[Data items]
-*-

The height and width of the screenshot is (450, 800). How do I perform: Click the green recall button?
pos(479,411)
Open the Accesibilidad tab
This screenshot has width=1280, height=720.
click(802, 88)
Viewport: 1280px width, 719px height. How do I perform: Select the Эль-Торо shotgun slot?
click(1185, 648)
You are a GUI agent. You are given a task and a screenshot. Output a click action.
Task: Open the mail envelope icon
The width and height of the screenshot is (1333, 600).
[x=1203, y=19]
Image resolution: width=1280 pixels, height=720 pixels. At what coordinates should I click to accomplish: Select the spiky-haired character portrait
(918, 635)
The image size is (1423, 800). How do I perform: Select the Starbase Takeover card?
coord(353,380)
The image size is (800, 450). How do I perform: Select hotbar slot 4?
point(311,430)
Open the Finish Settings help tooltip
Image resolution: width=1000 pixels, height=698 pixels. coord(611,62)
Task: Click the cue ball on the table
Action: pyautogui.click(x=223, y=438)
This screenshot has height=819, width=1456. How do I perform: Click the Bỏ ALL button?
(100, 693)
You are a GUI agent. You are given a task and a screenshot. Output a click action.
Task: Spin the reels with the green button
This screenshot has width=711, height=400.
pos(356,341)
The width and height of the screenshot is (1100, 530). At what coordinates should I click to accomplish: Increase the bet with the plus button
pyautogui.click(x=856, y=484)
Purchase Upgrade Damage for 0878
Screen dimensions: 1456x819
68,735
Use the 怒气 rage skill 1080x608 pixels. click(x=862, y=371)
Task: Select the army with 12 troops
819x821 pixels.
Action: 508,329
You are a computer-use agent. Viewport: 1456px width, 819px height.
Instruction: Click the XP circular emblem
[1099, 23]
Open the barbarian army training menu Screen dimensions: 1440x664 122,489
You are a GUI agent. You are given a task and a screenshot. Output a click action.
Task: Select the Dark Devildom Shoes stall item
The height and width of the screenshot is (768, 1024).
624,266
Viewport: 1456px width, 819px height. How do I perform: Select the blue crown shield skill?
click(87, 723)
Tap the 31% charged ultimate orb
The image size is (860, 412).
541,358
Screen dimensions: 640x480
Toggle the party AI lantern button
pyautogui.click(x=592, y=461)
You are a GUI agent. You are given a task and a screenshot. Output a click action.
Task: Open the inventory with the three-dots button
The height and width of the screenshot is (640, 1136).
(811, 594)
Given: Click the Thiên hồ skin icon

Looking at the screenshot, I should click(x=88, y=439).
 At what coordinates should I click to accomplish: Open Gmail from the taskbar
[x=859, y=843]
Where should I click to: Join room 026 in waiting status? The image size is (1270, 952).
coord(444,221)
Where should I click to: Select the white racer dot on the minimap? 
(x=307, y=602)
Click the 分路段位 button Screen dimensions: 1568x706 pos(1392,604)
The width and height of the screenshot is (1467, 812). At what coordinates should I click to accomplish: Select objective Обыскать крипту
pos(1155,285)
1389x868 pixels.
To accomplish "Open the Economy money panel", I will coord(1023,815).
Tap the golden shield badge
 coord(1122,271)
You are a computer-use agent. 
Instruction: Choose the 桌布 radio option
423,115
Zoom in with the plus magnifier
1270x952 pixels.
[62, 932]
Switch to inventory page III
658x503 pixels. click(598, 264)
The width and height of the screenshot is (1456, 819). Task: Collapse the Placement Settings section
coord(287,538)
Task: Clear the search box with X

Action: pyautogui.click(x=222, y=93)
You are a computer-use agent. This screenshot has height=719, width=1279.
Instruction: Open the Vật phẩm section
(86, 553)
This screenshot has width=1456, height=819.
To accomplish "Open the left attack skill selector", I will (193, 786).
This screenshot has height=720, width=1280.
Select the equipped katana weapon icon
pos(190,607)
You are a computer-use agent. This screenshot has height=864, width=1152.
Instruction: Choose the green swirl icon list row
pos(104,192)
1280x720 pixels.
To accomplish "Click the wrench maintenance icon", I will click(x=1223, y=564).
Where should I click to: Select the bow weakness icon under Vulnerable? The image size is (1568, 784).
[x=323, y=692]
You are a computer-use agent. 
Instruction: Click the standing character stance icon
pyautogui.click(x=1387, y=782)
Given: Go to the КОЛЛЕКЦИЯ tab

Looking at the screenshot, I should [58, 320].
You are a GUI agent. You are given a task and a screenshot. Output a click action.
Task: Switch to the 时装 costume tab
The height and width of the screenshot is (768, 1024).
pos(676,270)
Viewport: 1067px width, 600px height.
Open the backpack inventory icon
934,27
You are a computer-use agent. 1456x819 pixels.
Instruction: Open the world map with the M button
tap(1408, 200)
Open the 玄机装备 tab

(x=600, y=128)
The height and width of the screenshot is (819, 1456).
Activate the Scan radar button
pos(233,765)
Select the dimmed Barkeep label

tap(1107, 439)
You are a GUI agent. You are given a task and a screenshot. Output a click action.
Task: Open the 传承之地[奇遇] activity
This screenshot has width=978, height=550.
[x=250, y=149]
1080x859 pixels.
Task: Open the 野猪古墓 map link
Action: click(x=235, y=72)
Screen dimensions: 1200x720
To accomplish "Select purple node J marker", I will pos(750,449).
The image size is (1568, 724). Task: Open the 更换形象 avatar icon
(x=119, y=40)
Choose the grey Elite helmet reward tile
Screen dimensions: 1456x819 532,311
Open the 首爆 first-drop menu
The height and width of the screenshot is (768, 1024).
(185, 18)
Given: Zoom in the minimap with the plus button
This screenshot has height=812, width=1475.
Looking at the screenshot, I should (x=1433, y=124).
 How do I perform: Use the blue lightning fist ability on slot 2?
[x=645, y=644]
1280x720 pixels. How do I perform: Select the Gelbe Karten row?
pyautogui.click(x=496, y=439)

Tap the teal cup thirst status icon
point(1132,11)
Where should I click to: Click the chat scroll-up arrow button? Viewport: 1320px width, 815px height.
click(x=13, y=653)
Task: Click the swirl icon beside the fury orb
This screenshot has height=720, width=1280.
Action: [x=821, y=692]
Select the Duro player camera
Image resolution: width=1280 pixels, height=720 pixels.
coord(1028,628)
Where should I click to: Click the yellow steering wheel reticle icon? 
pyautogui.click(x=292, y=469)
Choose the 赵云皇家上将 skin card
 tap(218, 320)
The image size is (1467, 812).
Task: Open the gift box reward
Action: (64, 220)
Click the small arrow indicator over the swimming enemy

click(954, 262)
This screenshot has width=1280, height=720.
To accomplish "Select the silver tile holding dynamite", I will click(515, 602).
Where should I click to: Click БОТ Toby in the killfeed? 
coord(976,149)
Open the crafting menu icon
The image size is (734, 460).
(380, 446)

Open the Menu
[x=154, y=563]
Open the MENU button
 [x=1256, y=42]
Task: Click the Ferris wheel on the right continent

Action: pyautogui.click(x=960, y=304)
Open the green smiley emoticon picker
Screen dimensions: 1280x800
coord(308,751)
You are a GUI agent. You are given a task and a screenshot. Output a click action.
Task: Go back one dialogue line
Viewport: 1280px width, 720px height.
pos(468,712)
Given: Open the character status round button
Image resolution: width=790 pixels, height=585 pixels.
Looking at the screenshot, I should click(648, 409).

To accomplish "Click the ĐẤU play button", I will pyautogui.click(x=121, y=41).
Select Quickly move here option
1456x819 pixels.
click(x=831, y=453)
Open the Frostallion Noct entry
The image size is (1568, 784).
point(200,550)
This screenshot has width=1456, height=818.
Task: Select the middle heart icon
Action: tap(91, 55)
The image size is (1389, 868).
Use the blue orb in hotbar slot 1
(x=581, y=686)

-*-

Set out every line of the entries above as a numbered list, leaving out any blank lines.

1. The height and width of the screenshot is (450, 800). How do I perform: Click the green recall button?
2. pos(479,411)
3. Open the Accesibilidad tab
4. This screenshot has width=1280, height=720.
5. click(802, 88)
6. Viewport: 1280px width, 719px height. How do I perform: Select the Эль-Торо shotgun slot?
7. click(1185, 648)
8. You are a GUI agent. You are given a task and a screenshot. Output a click action.
9. Task: Open the mail envelope icon
10. The width and height of the screenshot is (1333, 600).
11. [x=1203, y=19]
12. Image resolution: width=1280 pixels, height=720 pixels. At what coordinates should I click to accomplish: Select the spiky-haired character portrait
13. (918, 635)
14. The image size is (1423, 800). How do I perform: Select the Starbase Takeover card?
15. coord(353,380)
16. The image size is (800, 450). How do I perform: Select hotbar slot 4?
17. point(311,430)
18. Open the Finish Settings help tooltip
19. Image resolution: width=1000 pixels, height=698 pixels. coord(611,62)
20. Task: Click the cue ball on the table
21. Action: pyautogui.click(x=223, y=438)
22. This screenshot has height=819, width=1456. How do I perform: Click the Bỏ ALL button?
23. (100, 693)
24. You are a GUI agent. You are given a task and a screenshot. Output a click action.
25. Task: Spin the reels with the green button
26. This screenshot has width=711, height=400.
27. pos(356,341)
28. The width and height of the screenshot is (1100, 530). At what coordinates should I click to accomplish: Increase the bet with the plus button
29. pyautogui.click(x=856, y=484)
30. Purchase Upgrade Damage for 0878
31. Screen dimensions: 1456x819
32. 68,735
33. Use the 怒气 rage skill 1080x608 pixels. click(x=862, y=371)
34. Task: Select the army with 12 troops
35. 819x821 pixels.
36. Action: 508,329
37. You are a computer-use agent. Viewport: 1456px width, 819px height.
38. Instruction: Click the XP circular emblem
39. [1099, 23]
40. Open the barbarian army training menu Screen dimensions: 1440x664 122,489
41. You are a GUI agent. You are given a task and a screenshot. Output a click action.
42. Task: Select the Dark Devildom Shoes stall item
43. The height and width of the screenshot is (768, 1024).
44. 624,266
45. Viewport: 1456px width, 819px height. How do I perform: Select the blue crown shield skill?
46. click(87, 723)
47. Tap the 31% charged ultimate orb
48. The image size is (860, 412).
49. 541,358
50. Screen dimensions: 640x480
51. Toggle the party AI lantern button
52. pyautogui.click(x=592, y=461)
53. You are a GUI agent. You are given a task and a screenshot. Output a click action.
54. Task: Open the inventory with the three-dots button
55. The height and width of the screenshot is (640, 1136).
56. (811, 594)
57. Given: Click the Thiên hồ skin icon
58. Looking at the screenshot, I should click(x=88, y=439).
59.  At what coordinates should I click to accomplish: Open Gmail from the taskbar
60. [x=859, y=843]
61. Where should I click to: Join room 026 in waiting status? The image size is (1270, 952).
62. coord(444,221)
63. Where should I click to: Select the white racer dot on the minimap? 
64. (x=307, y=602)
65. Click the 分路段位 button Screen dimensions: 1568x706 pos(1392,604)
66. The width and height of the screenshot is (1467, 812). At what coordinates should I click to accomplish: Select objective Обыскать крипту
67. pos(1155,285)
68. 1389x868 pixels.
69. To accomplish "Open the Economy money panel", I will coord(1023,815).
70. Tap the golden shield badge
71.  coord(1122,271)
72. You are a computer-use agent. 
73. Instruction: Choose the 桌布 radio option
74. 423,115
75. Zoom in with the plus magnifier
76. 1270x952 pixels.
77. [62, 932]
78. Switch to inventory page III
79. 658x503 pixels. click(598, 264)
80. The width and height of the screenshot is (1456, 819). Task: Collapse the Placement Settings section
81. coord(287,538)
82. Task: Clear the search box with X
83. Action: pyautogui.click(x=222, y=93)
84. You are a computer-use agent. This screenshot has height=719, width=1279.
85. Instruction: Open the Vật phẩm section
86. (86, 553)
87. This screenshot has width=1456, height=819.
88. To accomplish "Open the left attack skill selector", I will (193, 786).
89. This screenshot has height=720, width=1280.
90. Select the equipped katana weapon icon
91. pos(190,607)
92. You are a computer-use agent. This screenshot has height=864, width=1152.
93. Instruction: Choose the green swirl icon list row
94. pos(104,192)
95. 1280x720 pixels.
96. To accomplish "Click the wrench maintenance icon", I will click(x=1223, y=564).
97. Where should I click to: Select the bow weakness icon under Vulnerable? The image size is (1568, 784).
98. [x=323, y=692]
99. You are a computer-use agent. 
100. Instruction: Click the standing character stance icon
101. pyautogui.click(x=1387, y=782)
102. Given: Go to the КОЛЛЕКЦИЯ tab
103. Looking at the screenshot, I should [58, 320].
104. You are a GUI agent. You are given a task and a screenshot. Output a click action.
105. Task: Switch to the 时装 costume tab
106. The height and width of the screenshot is (768, 1024).
107. pos(676,270)
108. Viewport: 1067px width, 600px height.
109. Open the backpack inventory icon
110. 934,27
111. You are a computer-use agent. 1456x819 pixels.
112. Instruction: Open the world map with the M button
113. tap(1408, 200)
114. Open the 玄机装备 tab
115. (x=600, y=128)
116. The height and width of the screenshot is (819, 1456).
117. Activate the Scan radar button
118. pos(233,765)
119. Select the dimmed Barkeep label
120. tap(1107, 439)
121. You are a GUI agent. You are given a task and a screenshot. Output a click action.
122. Task: Open the 传承之地[奇遇] activity
123. This screenshot has width=978, height=550.
124. [x=250, y=149]
125. 1080x859 pixels.
126. Task: Open the 野猪古墓 map link
127. Action: click(x=235, y=72)
128. Screen dimensions: 1200x720
129. To accomplish "Select purple node J marker", I will pos(750,449).
130. The image size is (1568, 724). Task: Open the 更换形象 avatar icon
131. (x=119, y=40)
132. Choose the grey Elite helmet reward tile
133. Screen dimensions: 1456x819 532,311
134. Open the 首爆 first-drop menu
135. The height and width of the screenshot is (768, 1024).
136. (185, 18)
137. Given: Zoom in the minimap with the plus button
138. This screenshot has height=812, width=1475.
139. Looking at the screenshot, I should (x=1433, y=124).
140.  How do I perform: Use the blue lightning fist ability on slot 2?
141. [x=645, y=644]
142. 1280x720 pixels. How do I perform: Select the Gelbe Karten row?
143. pyautogui.click(x=496, y=439)
144. Tap the teal cup thirst status icon
145. point(1132,11)
146. Where should I click to: Click the chat scroll-up arrow button? Viewport: 1320px width, 815px height.
147. click(x=13, y=653)
148. Task: Click the swirl icon beside the fury orb
149. This screenshot has height=720, width=1280.
150. Action: [x=821, y=692]
151. Select the Duro player camera
152. Image resolution: width=1280 pixels, height=720 pixels.
153. coord(1028,628)
154. Where should I click to: Click the yellow steering wheel reticle icon? 
155. pyautogui.click(x=292, y=469)
156. Choose the 赵云皇家上将 skin card
157.  tap(218, 320)
158. The image size is (1467, 812).
159. Task: Open the gift box reward
160. Action: (64, 220)
161. Click the small arrow indicator over the swimming enemy
162. click(954, 262)
163. This screenshot has width=1280, height=720.
164. To accomplish "Select the silver tile holding dynamite", I will click(515, 602).
165. Where should I click to: Click БОТ Toby in the killfeed? 
166. coord(976,149)
167. Open the crafting menu icon
168. The image size is (734, 460).
169. (380, 446)
170. Open the Menu
171. [x=154, y=563]
172. Open the MENU button
173.  [x=1256, y=42]
174. Task: Click the Ferris wheel on the right continent
175. Action: pyautogui.click(x=960, y=304)
176. Open the green smiley emoticon picker
177. Screen dimensions: 1280x800
178. coord(308,751)
179. You are a GUI agent. You are given a task and a screenshot. Output a click action.
180. Task: Go back one dialogue line
181. Viewport: 1280px width, 720px height.
182. pos(468,712)
183. Given: Open the character status round button
184. Image resolution: width=790 pixels, height=585 pixels.
185. Looking at the screenshot, I should click(648, 409).
186. To accomplish "Click the ĐẤU play button", I will pyautogui.click(x=121, y=41).
187. Select Quickly move here option
188. 1456x819 pixels.
189. click(x=831, y=453)
190. Open the Frostallion Noct entry
191. The image size is (1568, 784).
192. point(200,550)
193. This screenshot has width=1456, height=818.
194. Task: Select the middle heart icon
195. Action: tap(91, 55)
196. The image size is (1389, 868).
197. Use the blue orb in hotbar slot 1
198. (x=581, y=686)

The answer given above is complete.